An exact copy of all entries is required.

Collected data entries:
════════

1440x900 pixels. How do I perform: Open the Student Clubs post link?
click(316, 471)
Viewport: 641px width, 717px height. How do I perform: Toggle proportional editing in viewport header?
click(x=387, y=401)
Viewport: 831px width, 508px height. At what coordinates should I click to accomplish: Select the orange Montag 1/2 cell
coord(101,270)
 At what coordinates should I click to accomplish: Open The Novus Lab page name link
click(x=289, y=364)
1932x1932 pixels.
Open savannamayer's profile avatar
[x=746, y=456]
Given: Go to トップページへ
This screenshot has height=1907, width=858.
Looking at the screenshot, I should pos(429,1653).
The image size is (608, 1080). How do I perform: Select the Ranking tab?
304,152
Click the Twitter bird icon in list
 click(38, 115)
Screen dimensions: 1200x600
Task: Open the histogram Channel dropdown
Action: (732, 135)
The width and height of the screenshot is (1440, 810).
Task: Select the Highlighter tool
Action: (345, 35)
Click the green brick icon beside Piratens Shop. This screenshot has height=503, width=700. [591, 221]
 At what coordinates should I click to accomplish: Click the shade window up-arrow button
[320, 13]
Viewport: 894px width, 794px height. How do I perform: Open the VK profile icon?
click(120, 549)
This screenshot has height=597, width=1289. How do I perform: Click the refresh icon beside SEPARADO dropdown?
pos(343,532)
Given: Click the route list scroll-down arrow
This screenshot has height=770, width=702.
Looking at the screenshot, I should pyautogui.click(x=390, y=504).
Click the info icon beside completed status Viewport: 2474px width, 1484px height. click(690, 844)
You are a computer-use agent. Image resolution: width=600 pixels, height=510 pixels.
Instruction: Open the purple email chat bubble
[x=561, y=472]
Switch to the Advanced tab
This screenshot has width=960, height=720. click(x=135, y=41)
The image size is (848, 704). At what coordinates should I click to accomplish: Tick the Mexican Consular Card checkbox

════════

SOLUTION BELOW
1440x900 pixels. How do I perform: Open the Student Clubs post link?
click(316, 471)
Viewport: 641px width, 717px height. How do I perform: Toggle proportional editing in viewport header?
click(x=387, y=401)
Viewport: 831px width, 508px height. At what coordinates should I click to accomplish: Select the orange Montag 1/2 cell
coord(101,270)
 At what coordinates should I click to accomplish: Open The Novus Lab page name link
click(x=289, y=364)
1932x1932 pixels.
Open savannamayer's profile avatar
[x=746, y=456]
Given: Go to トップページへ
This screenshot has height=1907, width=858.
Looking at the screenshot, I should pos(429,1653).
The image size is (608, 1080). How do I perform: Select the Ranking tab?
304,152
Click the Twitter bird icon in list
 click(38, 115)
Screen dimensions: 1200x600
Task: Open the histogram Channel dropdown
Action: (732, 135)
The width and height of the screenshot is (1440, 810).
Task: Select the Highlighter tool
Action: (345, 35)
Click the green brick icon beside Piratens Shop. This screenshot has height=503, width=700. [591, 221]
 At what coordinates should I click to accomplish: Click the shade window up-arrow button
[320, 13]
Viewport: 894px width, 794px height. How do I perform: Open the VK profile icon?
click(120, 549)
This screenshot has height=597, width=1289. How do I perform: Click the refresh icon beside SEPARADO dropdown?
pos(343,532)
Given: Click the route list scroll-down arrow
This screenshot has height=770, width=702.
Looking at the screenshot, I should pyautogui.click(x=390, y=504).
Click the info icon beside completed status Viewport: 2474px width, 1484px height. click(690, 844)
You are a computer-use agent. Image resolution: width=600 pixels, height=510 pixels.
Instruction: Open the purple email chat bubble
[x=561, y=472]
Switch to the Advanced tab
This screenshot has width=960, height=720. click(x=135, y=41)
The image size is (848, 704). At what coordinates should I click to accomplish: Tick the Mexican Consular Card checkbox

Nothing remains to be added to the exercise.